EXTRAIT CHOISI:
« Pour établir leur culpabilité, comme pour le reste, les nègres n’ont nul besoin de posséder une identité. Qu’importe le nom pour une vérité établie. » (P. 17)
Janice et Emily, deux gamines, sont découvertes prostrées, les bras et jambes griffées. Les robes des deux petites garces sont déchirées…elles accusent Sidney un gamin noir, un gamin de leur âge d’avoir voulu les violer.
« De même que les deux jeunes filles étaient élevées dans la terreur du nègre, Sidney avait également grandi dès son plus jeune âge dans la peur du Blanc. »
La chasse au « nègre » commence, première pages violentes d’un livre…
Tout part d’un mensonge de deux gamines…un mensonge qui place le lecteur face à une vérité dérangeante, celle de la chasse aux Noirs, aux nègres disait-on…chasse suivie du lynchage.
Tant pis, on ne trouve pas le gamin, alors sa famille va payer ce crime, le payer cher, très cher. Les quelques gouttes de sang sur les robes des deux gamines vont être vengées par la violence de tous contre la famille.
Tant pis si cette « justice » expéditive, la « loi de Lynch » prônée par Charles Lynch, fait payer des innocents, exposés longtemps au public afin de donner une leçon à tous…
Premières page d’une violence extrême, dérangeante. Dérangeantes à plus d’un titre. Voilà comment il fallait, alors, traiter ces Noirs, ces « nègres » qui font peur.
Sidney doit fuir, partir au loin, se faire oublier. récit d’une longue cavale, récits d’une jouissance collective quand l’un de ces Noirs est puni, sans jugement, la noirceur de sa peau étant à elle seule une preuve de culpabilité. « Cela devait être mené tambour battant, à une allure des plus expéditives, selon l’esprit de la « loi de Lynch » »

EXTRAIT DE DONNÉES:

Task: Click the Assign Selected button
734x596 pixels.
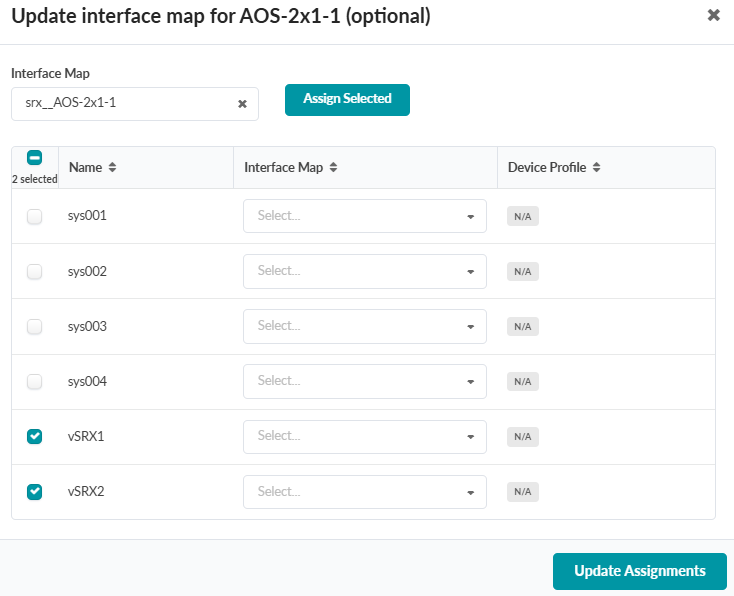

À FAIRE:
**a.** Reproduisez le passage de la critique littéraire sur la loi de Lynch qui va de « Janice et Emily, deux » jusqu'à « contre la famille. ».
**b.** Reprenez la critique littéraire sur la loi de Lynch à la suite de sa dernière phrase et poursuivez-la.
Le matériel n'intervient pas dans ce travail.

RÉPONSES DE L'EXERCICE:
**a.**
Janice et Emily, deux gamines, sont découvertes prostrées, les bras et jambes griffées. Les robes des deux petites garces sont déchirées…elles accusent Sidney un gamin noir, un gamin de leur âge d’avoir voulu les violer.
« De même que les deux jeunes filles étaient élevées dans la terreur du nègre, Sidney avait également grandi dès son plus jeune âge dans la peur du Blanc. »
La chasse au « nègre » commence, première pages violentes d’un livre…
Tout part d’un mensonge de deux gamines…un mensonge qui place le lecteur face à une vérité dérangeante, celle de la chasse aux Noirs, aux nègres disait-on…chasse suivie du lynchage.
Tant pis, on ne trouve pas le gamin, alors sa famille va payer ce crime, le payer cher, très cher. Les quelques gouttes de sang sur les robes des deux gamines vont être vengées par la violence de tous contre la famille.

**b.**
D’autres, ailleurs, ont été punis parce qu’ils avaient eu le malheur de regarder un Blanc, de ne pas baisser les yeux, « la soumission était la contenance la plus sûre pour éviter des ennuis »…
Tous n’étaient pas Noirs de peau ! certains étaient des Blancs, Blancs en apparence, des faux blancs, blancs de peau, mais « nègres » au dedans…ils sont en effet des « octoroon », noirs pour un huitième de leur sang et sont également chassés et punis…!
Mais un flic blanc, adjoint du shérif, favorisera la fuite du gamin. Pourquoi donc cet officier de police a -t-il permis à Sidney de ne pas être sauvagement lynché?
Cette fuite nous fera traverser la conscience d’un peuple, ses états-d’âme et la géographie d’une nation.
Une fuite au cours de laquelle il rencontrera d’autres Blancs prêts à l’aider, tous ne sont pas des salauds.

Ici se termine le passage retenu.